Cruz was a sixth-round pick of the Royals -- as an infielder -- out of Puerto Rico all the way back in 2007, when he was 17. By 2011, he was converted to pitching and began to bounce around in and out of Minor League baseball.

"I played everywhere: independent ball, Mexican League, local league in Puerto Rico, winter ball, all the winter balls you can imagine," Cruz said before the game. "I went through everything an athlete, a player can go through and here I am. It's been a blessing, it's been a long road for me, but it happened."

A Reds scout, Juan Silva, watched Cruz pitch last winter in Puerto Rico and sent in some video of his pitching. The club, which liked his cutter, slider and fastball, signed him to a Minor League contract on Jan. 27. 

Cruz earned a promotion by delivering a strong season at Louisville. In 51 appearances, the right-hander posted a 2.89 ERA with 23 saves, 19 walks and 66 strikeouts over 56 innings. 

"An incredible story of perseverance," Reds manager David Bell said. "So many times, I’m sure he could’ve given up or tried something different. The game will test you. But I don’t think it’s tested many people quite like this story."

After Louisville's game on Wednesday, manager Pat Kelly called a team meeting, which felt odd to Cruz in the moment.

"PK never calls too many meetings. We were like, something's going on," Cruz said. "He went and told everyone, 'I don't want no more scooters here.
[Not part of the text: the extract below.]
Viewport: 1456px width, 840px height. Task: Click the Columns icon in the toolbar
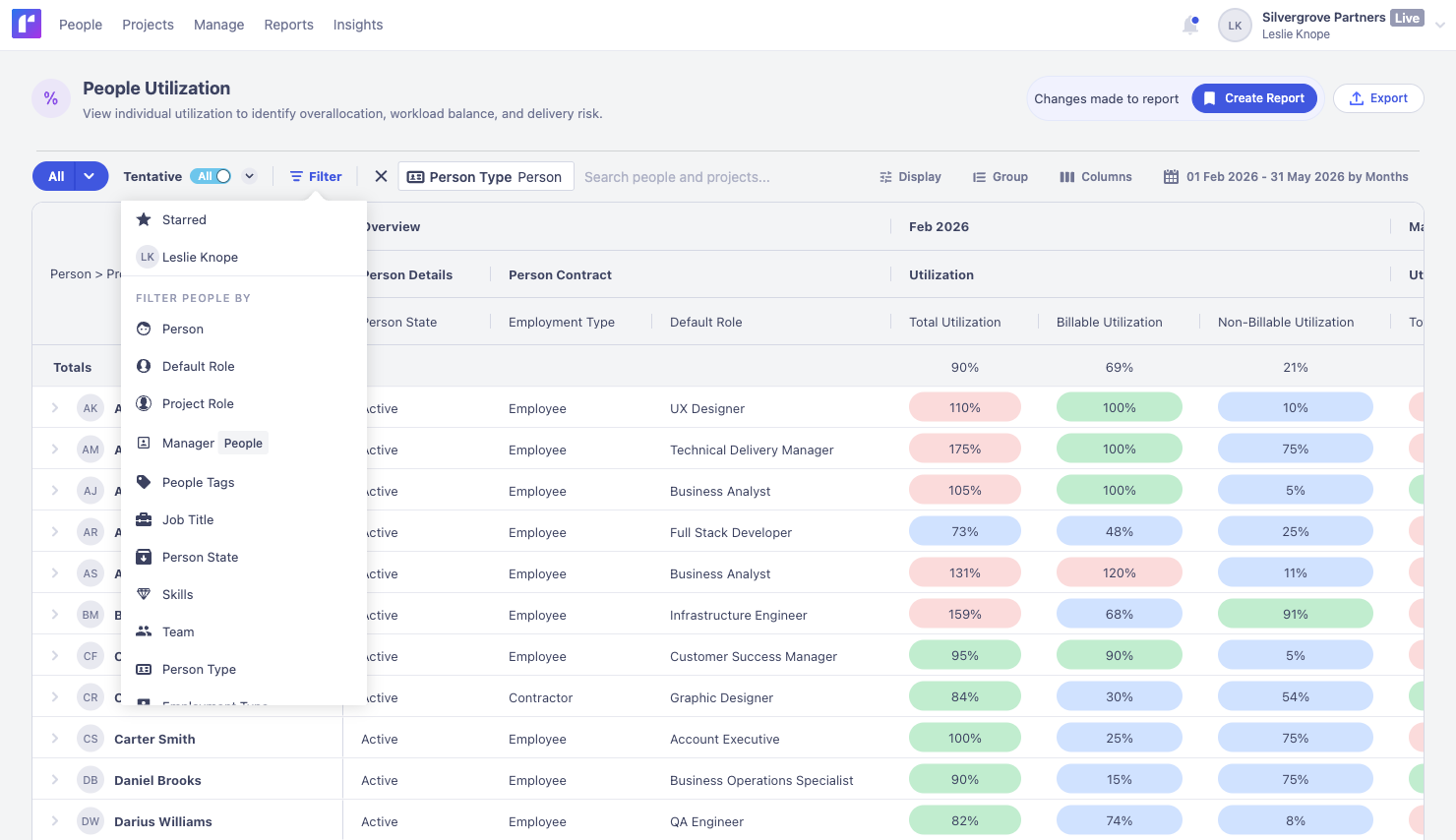[1067, 177]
I got a complaint last night because someone was going to run over an old lady out there. I don't want to hear about any scooters here. The ice cream bells are done and I don't want to hear them anymore.'"

Then, Kelly pointed to Cruz.

"'You, you're going to have to take your scooter to Cincinnati,'" Kelly told him.
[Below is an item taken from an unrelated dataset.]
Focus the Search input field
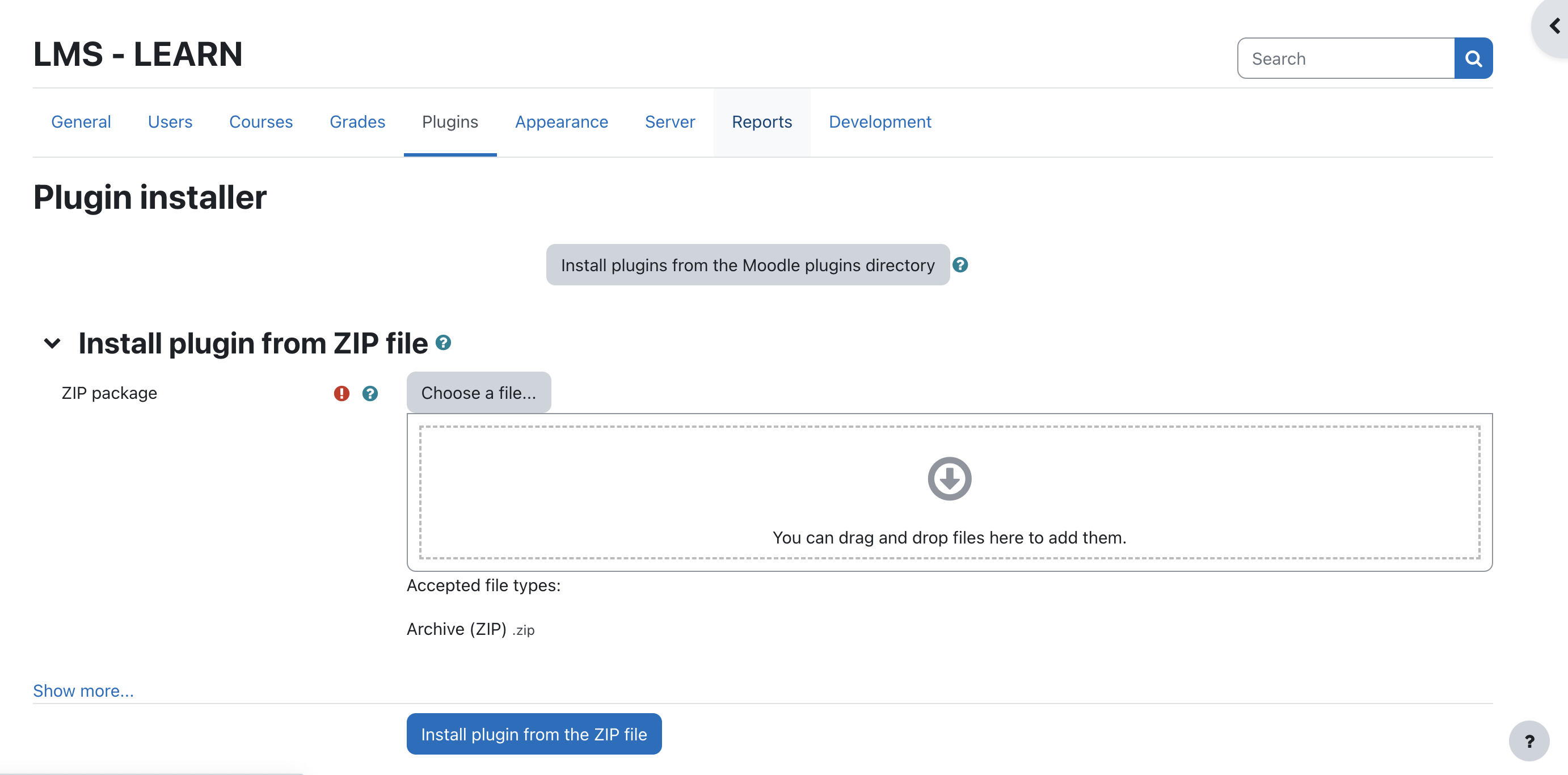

Infielder Spencer Steer was also told he was going to the big leagues in the same meeting. Steer is a top prospect but didn't mind sharing his moment with the journeyman Cruz.

"His story and everything he’s been through, it was a really cool moment," Steer said. "The team mobbed him and he got to say some words and it was emotional. That guy deserved that moment. [Kelly] caught me off guard letting me know at the end of that. It was a pretty special moment. I got chills right now just reliving that. It was awesome."

For Cruz's wife, Omaley, it must feel like a full circle moment. Her father is former Reds infielder Luis Quinones, who was with the club from 1988-91. 

"She was born in 1988. She was hanging around here in 1990, the year I was born," Cruz explained. "Now she's hanging around here again, married with me. And the kids are going to hang out here.

"It's amazing because [Quinones] has been telling me about the Reds since we met. Now I'm with the Reds."